EXERCISE DATA:
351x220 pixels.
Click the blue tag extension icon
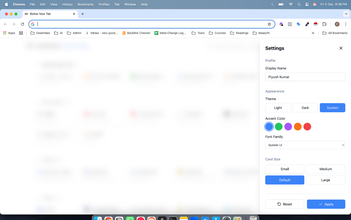click(298, 24)
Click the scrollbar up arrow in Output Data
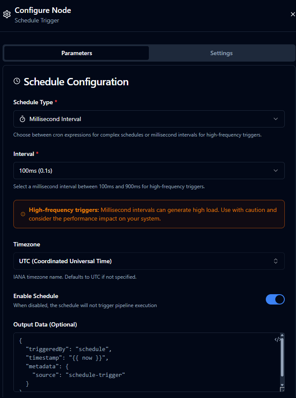 282,336
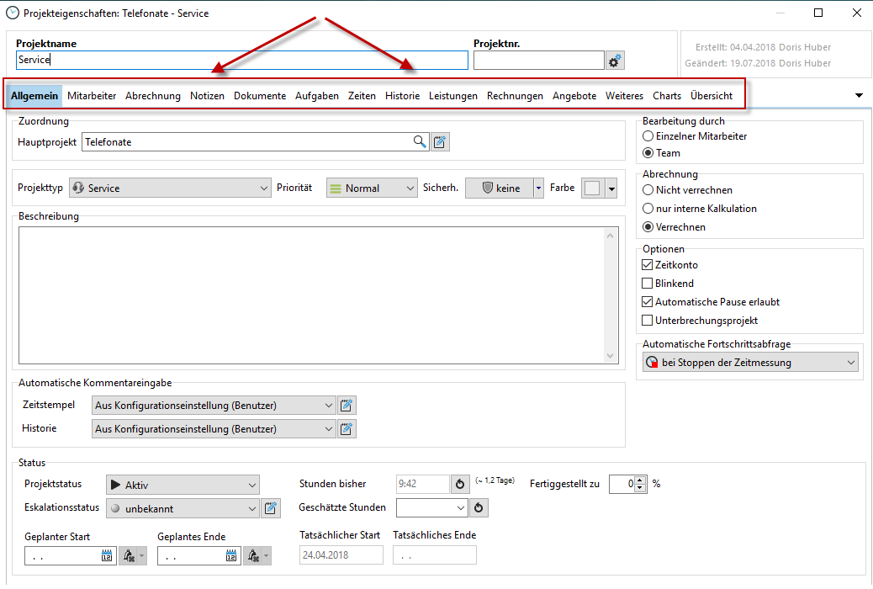Open the Projektstatus dropdown
Viewport: 873px width, 589px height.
183,485
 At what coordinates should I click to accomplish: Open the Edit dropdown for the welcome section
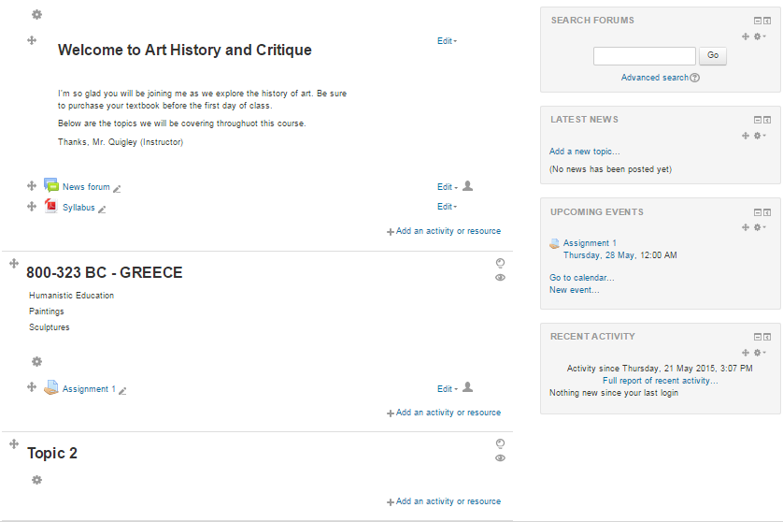pos(447,41)
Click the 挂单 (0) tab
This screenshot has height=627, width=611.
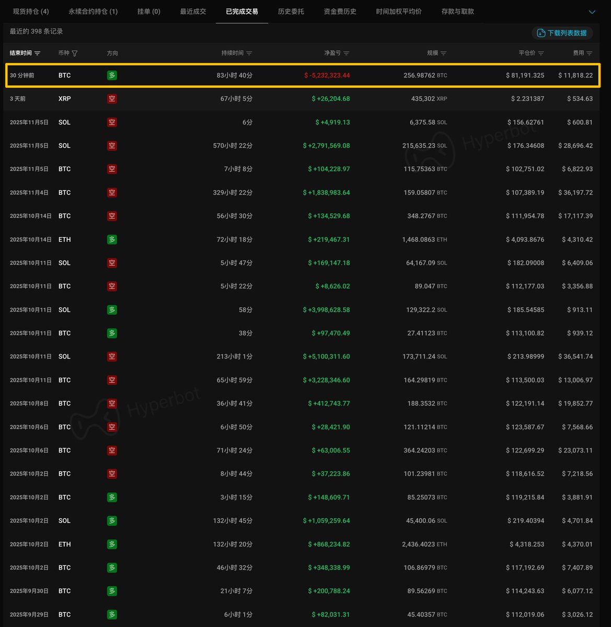(148, 11)
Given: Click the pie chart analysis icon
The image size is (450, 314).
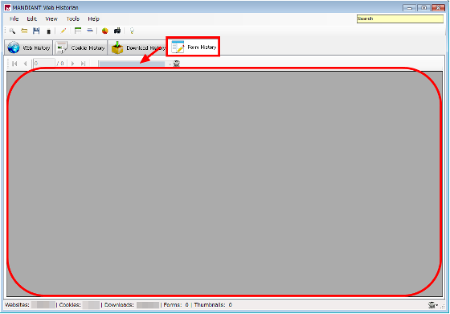Looking at the screenshot, I should pos(105,31).
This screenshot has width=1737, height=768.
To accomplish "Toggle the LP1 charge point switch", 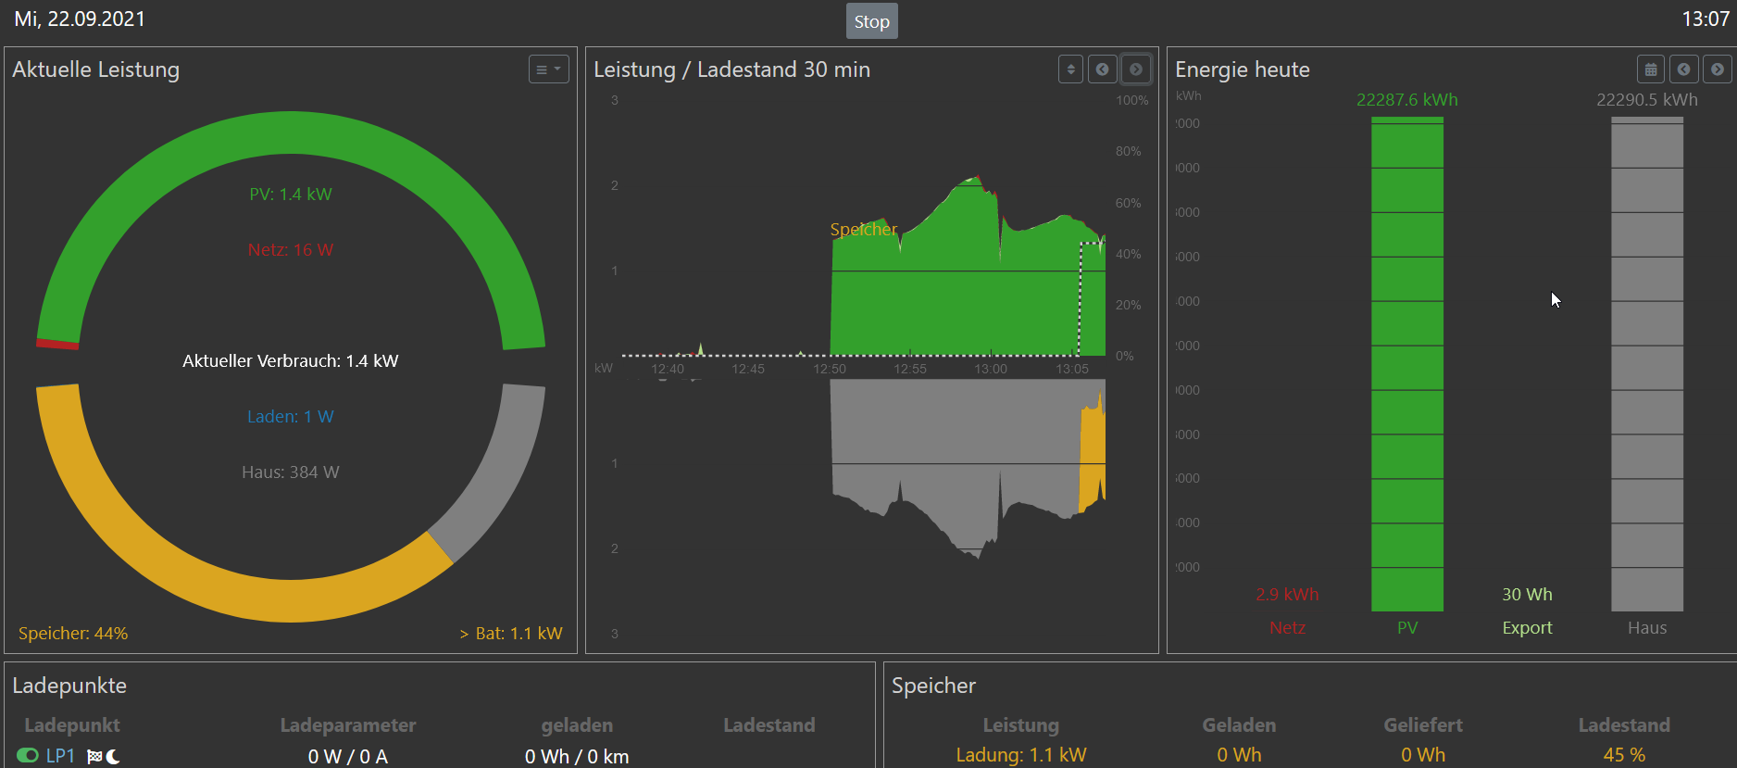I will tap(28, 756).
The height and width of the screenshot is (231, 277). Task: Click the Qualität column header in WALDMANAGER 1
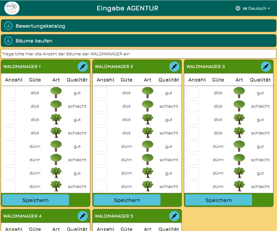click(77, 80)
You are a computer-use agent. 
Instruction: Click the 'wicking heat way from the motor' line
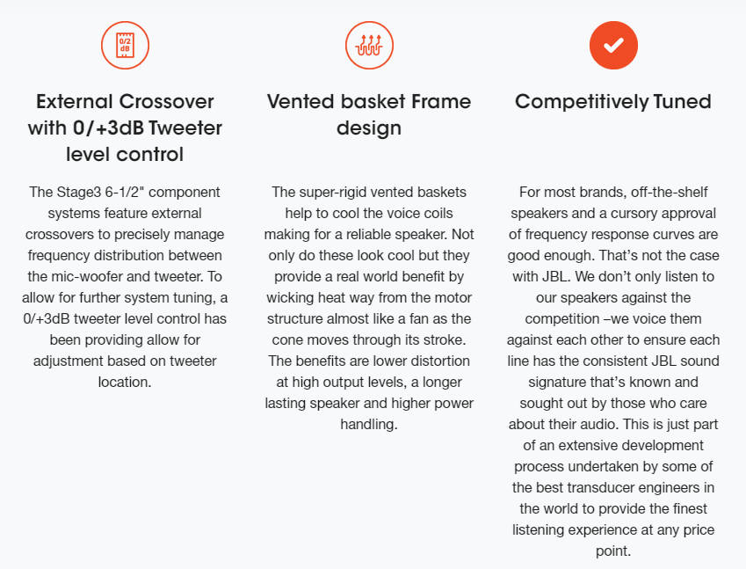(369, 297)
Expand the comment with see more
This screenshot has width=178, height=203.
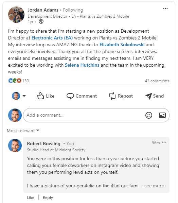click(x=153, y=186)
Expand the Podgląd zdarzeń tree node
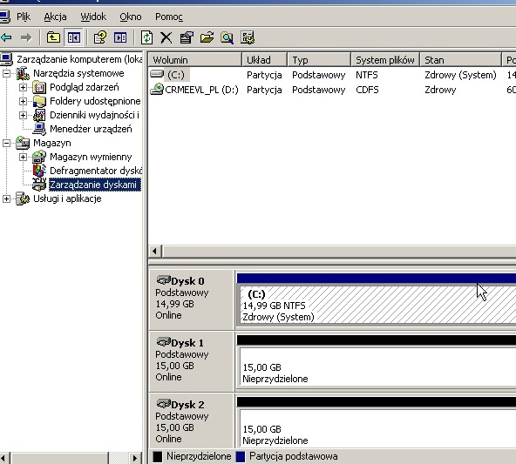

EXERCISE DESCRIPTION:
Nothing but a number is expected here: the number of lines above that hold the word "Expand".

WORKED SOLUTION:
2